They say that once you hit 30, shit changes with your body. Your metabolism slows, gravity starts to march across your softer parts stamping them looser and dimpled like a piece of fatty meat, beat with a tenderizing mallet and suddenly opening the pickle jar takes a bit more effort. Who ever the proverbial “they” are, they’re right dammit.
It couldn’t have been a sudden decline. It’s not like I went to bed a a hard body and woke up with grandma arms. But it did sneak up on me. First, my favorite jeans kept getting shrunk more and more in the wash. Just the waist band and thighs though. The length stayed true. Go figure. Then it was the arm openings on my short sleeved shirts. That obviously was the laundry too. And then it happened. I moved to a sunny beach and had to put a bathing suit on. Where the hell did that doughy white body come from? And how did my bathing suit shrink…. Oohhhh. Dirty fucking 30’s have struck.

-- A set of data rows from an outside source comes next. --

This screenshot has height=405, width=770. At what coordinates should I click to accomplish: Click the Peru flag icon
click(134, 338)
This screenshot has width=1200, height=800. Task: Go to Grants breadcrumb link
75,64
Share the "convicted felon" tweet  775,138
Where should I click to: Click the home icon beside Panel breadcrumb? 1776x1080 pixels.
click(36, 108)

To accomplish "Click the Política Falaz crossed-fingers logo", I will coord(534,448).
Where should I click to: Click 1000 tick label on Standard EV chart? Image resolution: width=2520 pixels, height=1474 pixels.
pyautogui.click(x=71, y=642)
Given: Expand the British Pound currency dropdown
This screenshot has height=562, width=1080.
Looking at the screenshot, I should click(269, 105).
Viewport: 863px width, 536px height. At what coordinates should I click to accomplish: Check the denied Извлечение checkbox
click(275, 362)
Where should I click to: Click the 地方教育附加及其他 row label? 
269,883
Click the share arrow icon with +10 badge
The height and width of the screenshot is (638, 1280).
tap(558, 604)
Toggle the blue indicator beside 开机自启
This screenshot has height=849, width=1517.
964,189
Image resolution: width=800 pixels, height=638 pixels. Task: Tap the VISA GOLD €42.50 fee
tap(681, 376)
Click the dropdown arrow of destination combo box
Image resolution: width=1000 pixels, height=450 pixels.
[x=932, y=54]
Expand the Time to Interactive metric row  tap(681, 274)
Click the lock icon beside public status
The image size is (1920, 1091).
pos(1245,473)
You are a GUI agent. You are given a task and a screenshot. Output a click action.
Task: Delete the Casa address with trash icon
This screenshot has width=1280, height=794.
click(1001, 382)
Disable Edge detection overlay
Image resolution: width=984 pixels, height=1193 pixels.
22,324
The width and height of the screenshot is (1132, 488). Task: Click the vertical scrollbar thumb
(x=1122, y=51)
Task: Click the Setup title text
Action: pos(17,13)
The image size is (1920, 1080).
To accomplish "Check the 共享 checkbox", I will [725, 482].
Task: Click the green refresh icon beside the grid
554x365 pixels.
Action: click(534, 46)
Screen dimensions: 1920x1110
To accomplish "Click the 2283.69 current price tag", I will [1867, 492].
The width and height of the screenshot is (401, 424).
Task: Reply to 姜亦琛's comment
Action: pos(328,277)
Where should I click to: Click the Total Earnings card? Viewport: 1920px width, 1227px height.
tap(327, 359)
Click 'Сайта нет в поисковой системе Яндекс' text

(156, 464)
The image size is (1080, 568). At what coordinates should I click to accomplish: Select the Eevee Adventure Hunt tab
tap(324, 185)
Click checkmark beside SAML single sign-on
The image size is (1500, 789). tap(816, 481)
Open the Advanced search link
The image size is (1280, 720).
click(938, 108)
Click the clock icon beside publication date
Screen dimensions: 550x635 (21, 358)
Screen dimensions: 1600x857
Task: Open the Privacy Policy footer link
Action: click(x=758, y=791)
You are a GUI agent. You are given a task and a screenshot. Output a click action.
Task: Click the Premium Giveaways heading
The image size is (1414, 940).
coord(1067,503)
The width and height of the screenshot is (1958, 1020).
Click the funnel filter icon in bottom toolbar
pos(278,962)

So it’s time to wage war on this bodily decline. I refuse to feel bad about myself now that I have seen what can never be unseen. So for the last few weeks, I have been finding ways to get a little extra movement in my day. Taking the stairs, offering to mow the yard with the antiquated manual push mower and parking as far away from the store when I run errands. And I have added actual weight work outs to the mix. I have been picking up my small weights and occasionally one of the heavier ones of the sailors to work on my arms, doing the “Brazilian Butt Lift” moves that I pilfered off the internet, and various series of crunches and planks. But these are just little things. The bigger deal is, I have cut out most terrible but delicious items I normally consume. Instead I have traded them for vegetarian dishes made with fresh veggies and little to no carbs and a few fats as possible. If you know me, you know my soul is weeping for cheese. Preferably melted over a perfectly prepared medium burger. But I digress and frankly typing that made me hungry for no reason. The bottom line is, I have been feeling better. I don’t see much change yet but, I feel better and that’s something.
So that gets us to tonight. Tonight, the sailor has duty. This means I have the house to myself. So, while my vegan cruciferous and carrot casserole was cooking, I planned to sweat it out until the kitchen timer dinged time for din-din. As I gathered the few items I needed for the planned activities, I noticed the sailor’s doorway pull up bar. I had flashbacks to high school PE tests and only needing to accomplish one chin up from a dead hang. It wasn’t so hard. Could I do one now? Probably not, but I MIGHT just get half way. So I slapped that thing up and took grip. The moment I started to strain to budge my gelatenous self up I knew it was a mistake. But, it was the pop in the side of my neck though, that drove this fact home. Needless to say, at the moment I can not look left with anything other than my eyes nor can I tilt my chin down to my chest.
Aging sucks. I want a re-do on my 20’s so I can prepare for this downward spiral better.